* [REQUIRED ACTION]: Omit all pictures, then repeat the listing exactly.

* [WORKING DATA]:
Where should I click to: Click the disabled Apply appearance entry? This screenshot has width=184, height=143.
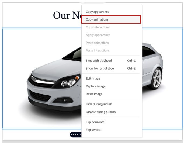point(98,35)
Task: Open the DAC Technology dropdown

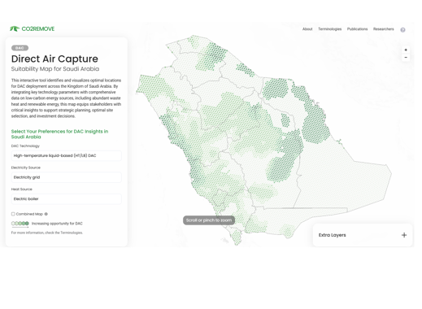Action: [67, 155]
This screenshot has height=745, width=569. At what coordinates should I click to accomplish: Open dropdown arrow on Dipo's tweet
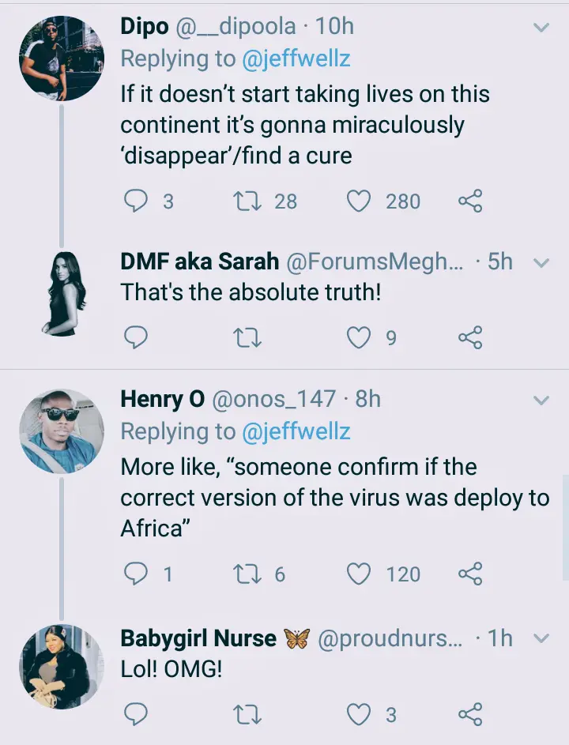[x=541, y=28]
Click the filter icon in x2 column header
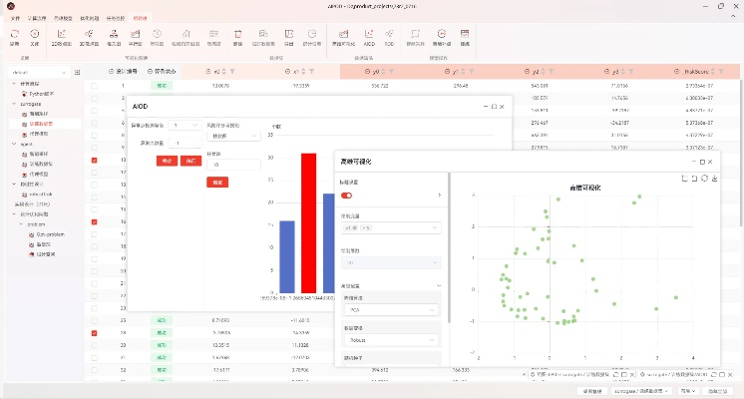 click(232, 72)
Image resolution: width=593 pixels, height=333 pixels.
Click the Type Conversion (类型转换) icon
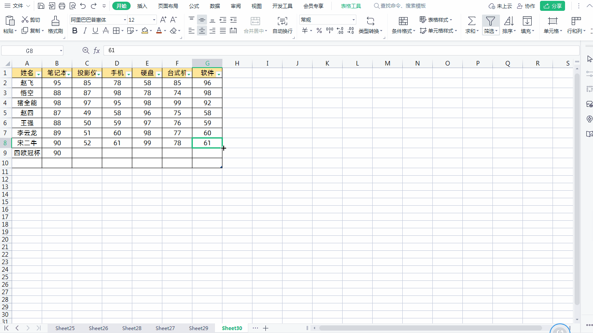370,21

* [FINAL ANSWER]:
Where should I click to: Click the disabled Apply appearance entry? This screenshot has width=184, height=143.
point(98,35)
Task: Open the DAC Technology dropdown

Action: [67, 155]
This screenshot has height=745, width=569. At what coordinates should I click to accomplish: Open dropdown arrow on Dipo's tweet
[x=541, y=28]
Click the filter icon in x2 column header
 click(232, 72)
Image resolution: width=593 pixels, height=333 pixels.
Click the Type Conversion (类型转换) icon
370,21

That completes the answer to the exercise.